While companies spend a lot of time devising complicated and very generous pay awards, our Hidden Talent research found that only 7% of FTSE 100 annual reports detail the ratio between the CEO’s pay and the wider workforce; only 21% provide evidence of how much they are investing in training and staff development; and just 7% show how much they rely on agency workers or other types of insecure employment.
Charles Cotton, Senior Reward and Performance Adviser at the CIPD, said “When considering executive and employee pay, reward decisions must be principles-led, evidence based and outcome-driven. It should be aligned to both financial and non-financial measures of business success, reflecting both short and long-term performance. Executive pay should also be considered alongside how the wider workforce is being rewarded. In a year when real earnings will have fallen for many, excessive reward at the top will be strongly felt by the rest of the workforce.”
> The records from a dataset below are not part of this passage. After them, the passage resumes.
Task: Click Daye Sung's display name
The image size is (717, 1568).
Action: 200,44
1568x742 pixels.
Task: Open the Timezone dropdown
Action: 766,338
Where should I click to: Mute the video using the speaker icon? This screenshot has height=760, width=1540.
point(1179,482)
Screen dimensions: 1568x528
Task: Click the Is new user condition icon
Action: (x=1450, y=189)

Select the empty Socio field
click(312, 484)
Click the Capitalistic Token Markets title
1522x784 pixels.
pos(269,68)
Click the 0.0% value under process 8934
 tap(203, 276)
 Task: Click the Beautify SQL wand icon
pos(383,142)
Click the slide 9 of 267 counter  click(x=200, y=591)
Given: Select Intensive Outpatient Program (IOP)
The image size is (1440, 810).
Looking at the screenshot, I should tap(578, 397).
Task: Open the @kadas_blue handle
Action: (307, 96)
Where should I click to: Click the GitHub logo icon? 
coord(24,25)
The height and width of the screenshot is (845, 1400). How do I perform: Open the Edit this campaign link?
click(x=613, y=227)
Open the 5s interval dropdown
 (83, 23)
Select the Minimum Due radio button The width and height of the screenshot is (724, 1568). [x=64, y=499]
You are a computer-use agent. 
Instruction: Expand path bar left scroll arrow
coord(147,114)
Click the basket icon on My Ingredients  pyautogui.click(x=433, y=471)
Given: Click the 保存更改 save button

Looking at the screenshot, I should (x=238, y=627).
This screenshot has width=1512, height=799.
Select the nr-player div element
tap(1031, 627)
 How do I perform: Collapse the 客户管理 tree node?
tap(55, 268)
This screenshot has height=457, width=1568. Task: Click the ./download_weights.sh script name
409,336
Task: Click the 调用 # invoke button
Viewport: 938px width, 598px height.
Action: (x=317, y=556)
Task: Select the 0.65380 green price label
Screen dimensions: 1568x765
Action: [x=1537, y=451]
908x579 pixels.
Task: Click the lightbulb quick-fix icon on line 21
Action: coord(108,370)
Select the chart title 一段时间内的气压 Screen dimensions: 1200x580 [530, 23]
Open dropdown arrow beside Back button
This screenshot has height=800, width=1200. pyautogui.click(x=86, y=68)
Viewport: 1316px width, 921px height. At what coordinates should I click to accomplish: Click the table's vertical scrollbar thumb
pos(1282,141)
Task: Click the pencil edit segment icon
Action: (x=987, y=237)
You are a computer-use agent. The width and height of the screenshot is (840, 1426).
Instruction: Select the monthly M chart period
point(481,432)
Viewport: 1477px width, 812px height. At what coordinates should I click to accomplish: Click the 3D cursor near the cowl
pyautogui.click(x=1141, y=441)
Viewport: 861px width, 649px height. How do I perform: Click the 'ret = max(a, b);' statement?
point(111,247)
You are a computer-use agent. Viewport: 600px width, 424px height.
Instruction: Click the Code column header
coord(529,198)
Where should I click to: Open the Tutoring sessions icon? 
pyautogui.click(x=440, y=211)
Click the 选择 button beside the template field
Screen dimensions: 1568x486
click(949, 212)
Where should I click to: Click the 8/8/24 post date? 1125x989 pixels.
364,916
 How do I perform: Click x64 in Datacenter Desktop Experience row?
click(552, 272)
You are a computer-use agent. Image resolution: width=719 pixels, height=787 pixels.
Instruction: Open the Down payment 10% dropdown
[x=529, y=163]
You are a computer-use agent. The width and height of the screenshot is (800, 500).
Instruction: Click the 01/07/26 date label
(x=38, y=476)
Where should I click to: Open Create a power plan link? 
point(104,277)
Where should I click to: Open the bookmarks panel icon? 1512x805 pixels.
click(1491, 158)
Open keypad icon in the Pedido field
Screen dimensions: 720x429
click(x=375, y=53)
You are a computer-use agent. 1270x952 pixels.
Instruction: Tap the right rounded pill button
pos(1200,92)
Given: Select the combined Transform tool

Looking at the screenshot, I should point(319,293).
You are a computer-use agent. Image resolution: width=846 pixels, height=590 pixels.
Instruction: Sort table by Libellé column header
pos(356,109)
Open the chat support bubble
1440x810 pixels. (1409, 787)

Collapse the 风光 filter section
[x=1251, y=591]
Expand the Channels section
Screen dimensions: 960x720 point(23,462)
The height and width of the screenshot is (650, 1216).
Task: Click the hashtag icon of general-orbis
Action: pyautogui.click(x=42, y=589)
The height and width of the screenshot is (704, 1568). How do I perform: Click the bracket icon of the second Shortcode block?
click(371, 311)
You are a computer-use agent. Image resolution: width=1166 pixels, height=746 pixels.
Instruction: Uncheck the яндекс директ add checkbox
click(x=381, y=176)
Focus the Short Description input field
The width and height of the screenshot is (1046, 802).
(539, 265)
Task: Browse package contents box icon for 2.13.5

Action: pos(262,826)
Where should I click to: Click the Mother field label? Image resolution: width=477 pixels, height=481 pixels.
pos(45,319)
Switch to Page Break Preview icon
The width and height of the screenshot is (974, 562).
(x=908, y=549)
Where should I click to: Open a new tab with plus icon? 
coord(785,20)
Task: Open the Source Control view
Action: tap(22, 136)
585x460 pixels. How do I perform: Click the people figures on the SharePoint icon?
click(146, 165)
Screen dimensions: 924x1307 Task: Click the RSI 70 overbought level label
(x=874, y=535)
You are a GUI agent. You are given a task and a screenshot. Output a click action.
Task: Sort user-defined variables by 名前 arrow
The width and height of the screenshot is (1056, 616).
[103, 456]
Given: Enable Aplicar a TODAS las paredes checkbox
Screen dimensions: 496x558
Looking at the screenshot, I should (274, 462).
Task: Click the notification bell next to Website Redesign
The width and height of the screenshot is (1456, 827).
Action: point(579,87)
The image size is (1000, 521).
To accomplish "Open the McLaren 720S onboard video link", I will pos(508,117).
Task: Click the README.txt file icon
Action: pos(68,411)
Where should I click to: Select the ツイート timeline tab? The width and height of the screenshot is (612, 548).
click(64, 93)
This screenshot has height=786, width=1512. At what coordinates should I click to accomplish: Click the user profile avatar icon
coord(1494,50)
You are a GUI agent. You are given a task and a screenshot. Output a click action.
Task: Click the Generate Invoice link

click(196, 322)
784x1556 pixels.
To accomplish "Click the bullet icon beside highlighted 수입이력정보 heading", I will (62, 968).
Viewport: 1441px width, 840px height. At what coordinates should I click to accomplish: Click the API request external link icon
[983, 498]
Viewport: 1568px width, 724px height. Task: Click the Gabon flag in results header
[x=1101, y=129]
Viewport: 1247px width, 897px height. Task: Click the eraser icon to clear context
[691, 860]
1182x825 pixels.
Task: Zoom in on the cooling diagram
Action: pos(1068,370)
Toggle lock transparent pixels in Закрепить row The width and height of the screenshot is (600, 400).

While they still make more than the average UK worker, the calculations also revealed that the mean FTSE 100 CEO pay packet fell by a fifth, down from £5.4 million to £4.5 million. The median pay also fell to £3.45 million in 2016 (down from £3.97 million in 2016). Despite this reduction in total pay, the ratio of CEO pay to the pay of the average full time worker still stands at 120:1.
Stefan Stern, director of the High Pay Centre, said “While it was encouraging to see a tiny amount of restraint on pay at the top of some FTSE100 companies last year, there are still grossly excessive and unjustifiable gaps between the top and the rest of the workforce. Publishing pay ratios will force boards to acknowledge these gaps. We look forward to working with business and government to make this new disclosure requirement work as effectively as possible.”
CEO pay has always been a source of contention as a CIPD research report found that 71% of UK workers believed that CEO pay levels in the UK are generally too high. A further 60% agreed that excessive CEO pay levels demotivated employees and 54% stated that this had a negative effect of an organisation’s reputation.
The Government has recently introduced corporate governance reforms and the Financial reporting Council has made proposals for a revised UK Corporate Governance Code, in an effort to enhance trust in business and improve corporate governance in the UK.
As part of the Government’s reforms, new laws will require around 900 listed companies to annually publish and justify the pay ratio between chief executives and their average worker.
The reforms also include the introduction of the world’s first public register of listed companies where more than a fifth of investors have objected to executive annual pay packages. The first public register was published by the Investment Association on December 19 2017 and includes more than a fifth of the FTSE 100. Companies on the register include fashion label Burberry, retailers Sports Direct and Morrisons, broadcaster Sky and the advertising company WPP.
Peter Cheese, chief executive of the CIPD, adds, “The current review of the UK Corporate Governance Code provides a great opportunity to consider these issues. In particular, it should broaden board focus and the remit of remuneration committees to ensure there is much more understanding of the wider workforce and corporate cultures, and in particular how to engage employee voice and improve fairness and transparency.”